South Ural State Humanitarian Pedagogical University
69 Lenin Avenue, 454080 Chelyabinsk, Russia
Email: seibel_ne@mail.ru

Abstract

The Problem of the Other is one of the most important in the culture of the late 20th - early 21st centuries. The culture of simulacra deforms a person’s self-image and makes the need for the Other important. The book “German-language novel of the turn of the 20th - 21st centuries: the problem of the Other” by G. V. Kuchumova describes the process of self-determination of a modern person through interaction with the elusive, absent, or artificially constructed Other in literature, starting from the 80s of the 20th century. The first chapter of the monograph presents various types of “fleeing” heroes from the realization of their own non-integrity. G. V. Kuchumova shows how the need for self-presentation becomes organic for a person whose tragic attitude towards the world is gradually being replaced by a game. The book identifies four “game strategies” for creating an artificial dialogue “I/Other”: “aesthetic dandy”, a reflective flaneur, collector, and consumer.
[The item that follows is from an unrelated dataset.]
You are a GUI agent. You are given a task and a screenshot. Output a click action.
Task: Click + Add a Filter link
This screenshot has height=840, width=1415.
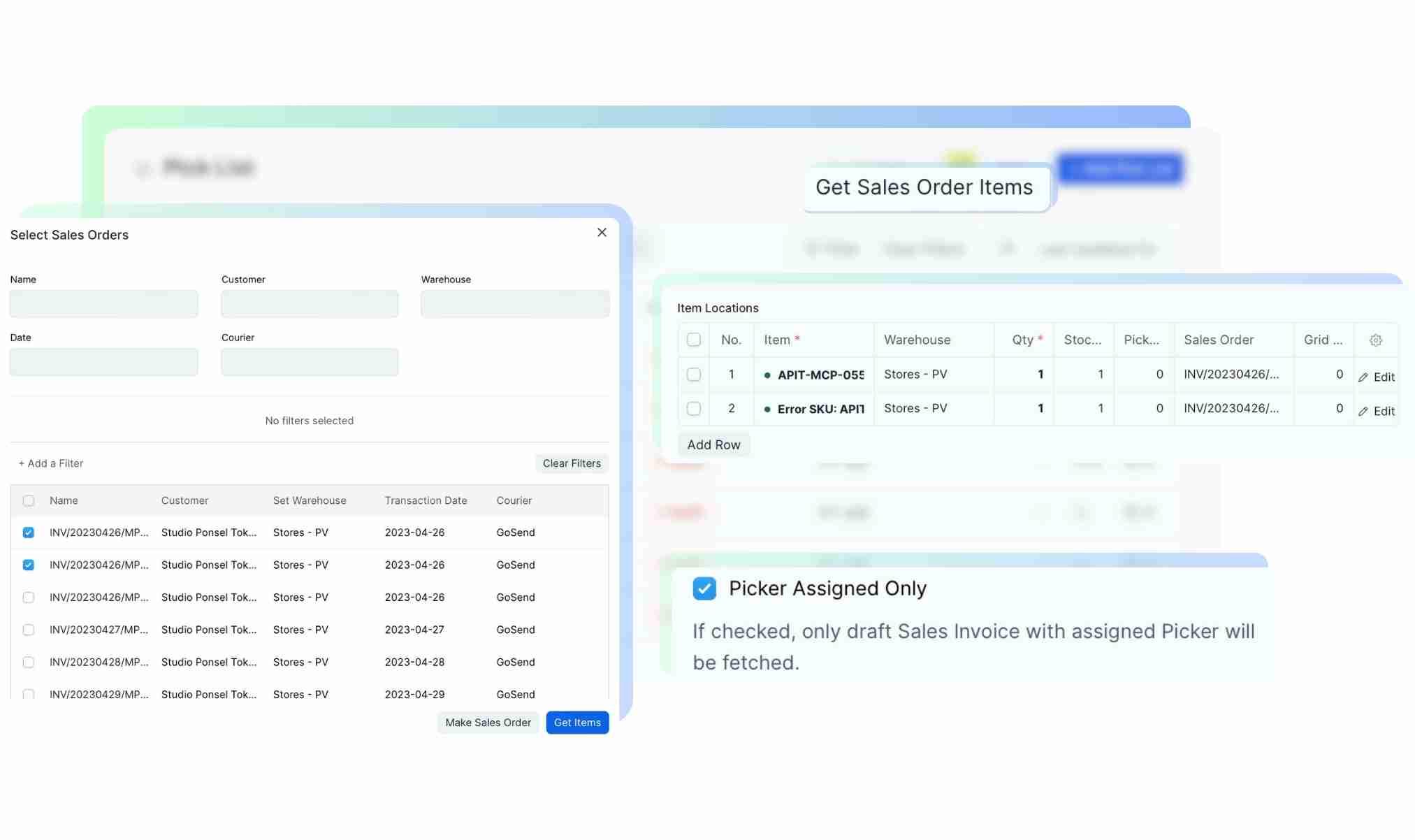[51, 463]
The second chapter of the book examines the return to the archaic elements of culture in the form of restoring binary oppositions that organize a picture of the world and reconstructing old narratives, verisimilitude, and determinism. The archetypal models with which the latest German-language literature works are examined: home, travel-search, struggle with alienation and violence over the body, a model of return to the spoken word. The attempt to reconstruct the Other in historically oriented models is the material of the last chapter of the book. The military past begins to be perceived through a system of cultural signs, outside the sense of reality of the ultimate experience of war. G. V. Kuchumova shows how the figure of the participant in the events is replaced by the game figures of a reader, a detective historian, a collector, and a quest player. Another direction of the emotional experience of the lost past the author of the book calls post-socialist ostalgia. The book is the result of many years of research on the problem of the Other, which makes its content thorough and expands its boundaries.